While the number of Belgians working at the factory was similar to other communities in the country, Pelabon's factory was considered a Belgian enterprise and, while not exclusively, overwhelmingly employed Belgians. The Pelabon works also employed a large number of women who were occasionally referred to as "canary girls" in reference to yellowing skin often attributed to liver damage caused by exposure to chemicals in explosive manufacturing, however it was more likely caused by cordite propellant.

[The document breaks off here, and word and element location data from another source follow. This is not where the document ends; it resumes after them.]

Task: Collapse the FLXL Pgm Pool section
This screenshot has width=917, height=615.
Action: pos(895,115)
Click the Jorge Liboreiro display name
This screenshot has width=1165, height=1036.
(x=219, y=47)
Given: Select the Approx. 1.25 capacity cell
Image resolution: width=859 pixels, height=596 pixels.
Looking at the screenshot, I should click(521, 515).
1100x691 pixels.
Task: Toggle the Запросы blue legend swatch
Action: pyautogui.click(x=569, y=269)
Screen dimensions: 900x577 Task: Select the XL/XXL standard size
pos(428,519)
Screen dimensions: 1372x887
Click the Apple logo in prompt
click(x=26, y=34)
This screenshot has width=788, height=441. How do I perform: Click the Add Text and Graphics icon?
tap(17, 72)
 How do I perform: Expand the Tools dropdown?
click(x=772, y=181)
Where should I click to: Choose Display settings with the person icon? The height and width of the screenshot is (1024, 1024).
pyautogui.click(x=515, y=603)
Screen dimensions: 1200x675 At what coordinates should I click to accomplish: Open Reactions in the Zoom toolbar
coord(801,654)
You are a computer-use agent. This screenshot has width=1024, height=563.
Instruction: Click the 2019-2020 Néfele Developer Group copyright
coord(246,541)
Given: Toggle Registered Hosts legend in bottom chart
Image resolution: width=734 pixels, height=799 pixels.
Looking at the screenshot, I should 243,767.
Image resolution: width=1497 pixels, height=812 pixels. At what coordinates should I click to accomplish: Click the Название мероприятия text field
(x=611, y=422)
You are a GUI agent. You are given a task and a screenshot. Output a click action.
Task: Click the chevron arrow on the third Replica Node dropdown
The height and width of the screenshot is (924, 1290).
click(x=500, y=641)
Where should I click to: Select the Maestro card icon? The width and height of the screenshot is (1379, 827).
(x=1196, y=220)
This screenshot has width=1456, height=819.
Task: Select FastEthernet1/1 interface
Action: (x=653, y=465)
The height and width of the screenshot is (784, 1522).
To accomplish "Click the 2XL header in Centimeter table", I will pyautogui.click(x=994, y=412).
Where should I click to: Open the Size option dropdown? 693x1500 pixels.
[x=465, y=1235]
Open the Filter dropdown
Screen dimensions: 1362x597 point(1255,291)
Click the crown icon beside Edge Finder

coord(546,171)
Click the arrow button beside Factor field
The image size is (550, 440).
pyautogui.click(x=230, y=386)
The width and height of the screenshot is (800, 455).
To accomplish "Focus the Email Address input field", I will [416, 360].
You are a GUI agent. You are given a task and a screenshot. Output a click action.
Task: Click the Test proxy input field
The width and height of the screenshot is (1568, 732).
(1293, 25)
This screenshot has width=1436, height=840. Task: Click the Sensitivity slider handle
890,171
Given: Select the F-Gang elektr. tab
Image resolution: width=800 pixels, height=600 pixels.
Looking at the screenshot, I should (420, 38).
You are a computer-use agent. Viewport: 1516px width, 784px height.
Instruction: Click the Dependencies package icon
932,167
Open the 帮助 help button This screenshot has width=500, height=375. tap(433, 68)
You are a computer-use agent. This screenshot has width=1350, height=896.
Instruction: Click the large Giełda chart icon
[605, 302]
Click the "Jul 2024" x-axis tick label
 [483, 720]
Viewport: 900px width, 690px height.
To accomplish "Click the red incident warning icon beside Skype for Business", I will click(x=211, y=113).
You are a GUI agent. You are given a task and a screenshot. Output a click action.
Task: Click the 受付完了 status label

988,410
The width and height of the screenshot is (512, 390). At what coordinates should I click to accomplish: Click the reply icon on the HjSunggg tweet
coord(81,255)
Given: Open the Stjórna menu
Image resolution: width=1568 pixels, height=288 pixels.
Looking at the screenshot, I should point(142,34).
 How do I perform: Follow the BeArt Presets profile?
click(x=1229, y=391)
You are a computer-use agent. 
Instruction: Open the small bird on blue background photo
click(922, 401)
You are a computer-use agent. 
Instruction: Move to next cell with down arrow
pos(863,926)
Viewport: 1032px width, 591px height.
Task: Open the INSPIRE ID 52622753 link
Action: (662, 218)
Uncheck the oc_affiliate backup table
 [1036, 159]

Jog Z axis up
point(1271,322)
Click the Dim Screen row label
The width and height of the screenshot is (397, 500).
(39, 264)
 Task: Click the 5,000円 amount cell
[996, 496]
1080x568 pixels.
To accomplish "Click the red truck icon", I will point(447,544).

The significant numbers of Belgians in Richmond and Twickenham as well as the Pelabon works at the centre of many of their lives made the area well known as a cohesive refugee community locally as well as in Belgian expatriate press. It also became the centre of the axis of the Belgian community along the Thames down the river towards London. The works would be replaced by the Richmond Ice Rink.

=== Post-War ===
After the war, the Belgian community quickly returned to Belgium both from Government initiatives and willingness of the community to return home. The community left a limited impact on the area and has since been characterised for its transience. By 2015, a memorial fund had opened to create a monument in memory of the community, which was finally erected in 2017.